==== Material for this task ====

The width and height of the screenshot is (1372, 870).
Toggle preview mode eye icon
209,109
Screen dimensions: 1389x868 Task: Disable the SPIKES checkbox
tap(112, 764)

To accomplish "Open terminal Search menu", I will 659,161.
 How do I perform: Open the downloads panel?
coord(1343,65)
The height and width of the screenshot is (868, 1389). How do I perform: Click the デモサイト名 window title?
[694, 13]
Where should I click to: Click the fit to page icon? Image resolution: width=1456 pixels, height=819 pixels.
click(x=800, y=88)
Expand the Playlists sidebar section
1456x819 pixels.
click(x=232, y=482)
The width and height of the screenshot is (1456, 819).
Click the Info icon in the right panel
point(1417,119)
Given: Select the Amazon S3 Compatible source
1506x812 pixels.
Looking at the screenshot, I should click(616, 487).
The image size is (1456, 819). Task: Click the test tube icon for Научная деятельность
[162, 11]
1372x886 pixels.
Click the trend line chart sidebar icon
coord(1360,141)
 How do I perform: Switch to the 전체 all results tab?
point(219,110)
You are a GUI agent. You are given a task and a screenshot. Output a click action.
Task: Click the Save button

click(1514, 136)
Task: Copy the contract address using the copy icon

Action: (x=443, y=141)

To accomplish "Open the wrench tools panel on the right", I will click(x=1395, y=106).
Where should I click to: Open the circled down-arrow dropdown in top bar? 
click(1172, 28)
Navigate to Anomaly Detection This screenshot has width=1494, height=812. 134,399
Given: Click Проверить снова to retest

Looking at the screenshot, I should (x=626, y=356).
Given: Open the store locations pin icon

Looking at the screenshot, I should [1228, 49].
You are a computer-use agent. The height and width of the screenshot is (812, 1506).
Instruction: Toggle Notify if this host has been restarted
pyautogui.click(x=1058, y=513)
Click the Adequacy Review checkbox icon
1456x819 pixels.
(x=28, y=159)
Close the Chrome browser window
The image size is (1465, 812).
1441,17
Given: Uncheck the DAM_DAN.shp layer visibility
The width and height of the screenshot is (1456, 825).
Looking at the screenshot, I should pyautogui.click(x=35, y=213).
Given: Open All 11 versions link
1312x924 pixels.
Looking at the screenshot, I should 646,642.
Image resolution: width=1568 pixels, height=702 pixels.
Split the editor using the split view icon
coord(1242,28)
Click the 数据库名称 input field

====

_Action item:_ Line by line, reproduce the data exactly as given.

_Response area:_
The width and height of the screenshot is (1372, 870).
Toggle preview mode eye icon
209,109
Screen dimensions: 1389x868 Task: Disable the SPIKES checkbox
tap(112, 764)

To accomplish "Open terminal Search menu", I will 659,161.
 How do I perform: Open the downloads panel?
coord(1343,65)
The height and width of the screenshot is (868, 1389). How do I perform: Click the デモサイト名 window title?
[694, 13]
Where should I click to: Click the fit to page icon? Image resolution: width=1456 pixels, height=819 pixels.
click(x=800, y=88)
Expand the Playlists sidebar section
1456x819 pixels.
click(x=232, y=482)
The width and height of the screenshot is (1456, 819).
Click the Info icon in the right panel
point(1417,119)
Given: Select the Amazon S3 Compatible source
1506x812 pixels.
Looking at the screenshot, I should click(616, 487).
The image size is (1456, 819). Task: Click the test tube icon for Научная деятельность
[162, 11]
1372x886 pixels.
Click the trend line chart sidebar icon
coord(1360,141)
 How do I perform: Switch to the 전체 all results tab?
point(219,110)
You are a GUI agent. You are given a task and a screenshot. Output a click action.
Task: Click the Save button

click(1514, 136)
Task: Copy the contract address using the copy icon

Action: (x=443, y=141)

To accomplish "Open the wrench tools panel on the right", I will click(x=1395, y=106).
Where should I click to: Open the circled down-arrow dropdown in top bar? 
click(1172, 28)
Navigate to Anomaly Detection This screenshot has width=1494, height=812. 134,399
Given: Click Проверить снова to retest

Looking at the screenshot, I should (x=626, y=356).
Given: Open the store locations pin icon

Looking at the screenshot, I should [1228, 49].
You are a computer-use agent. The height and width of the screenshot is (812, 1506).
Instruction: Toggle Notify if this host has been restarted
pyautogui.click(x=1058, y=513)
Click the Adequacy Review checkbox icon
1456x819 pixels.
(x=28, y=159)
Close the Chrome browser window
The image size is (1465, 812).
1441,17
Given: Uncheck the DAM_DAN.shp layer visibility
The width and height of the screenshot is (1456, 825).
Looking at the screenshot, I should pyautogui.click(x=35, y=213).
Given: Open All 11 versions link
1312x924 pixels.
Looking at the screenshot, I should 646,642.
Image resolution: width=1568 pixels, height=702 pixels.
Split the editor using the split view icon
coord(1242,28)
Click the 数据库名称 input field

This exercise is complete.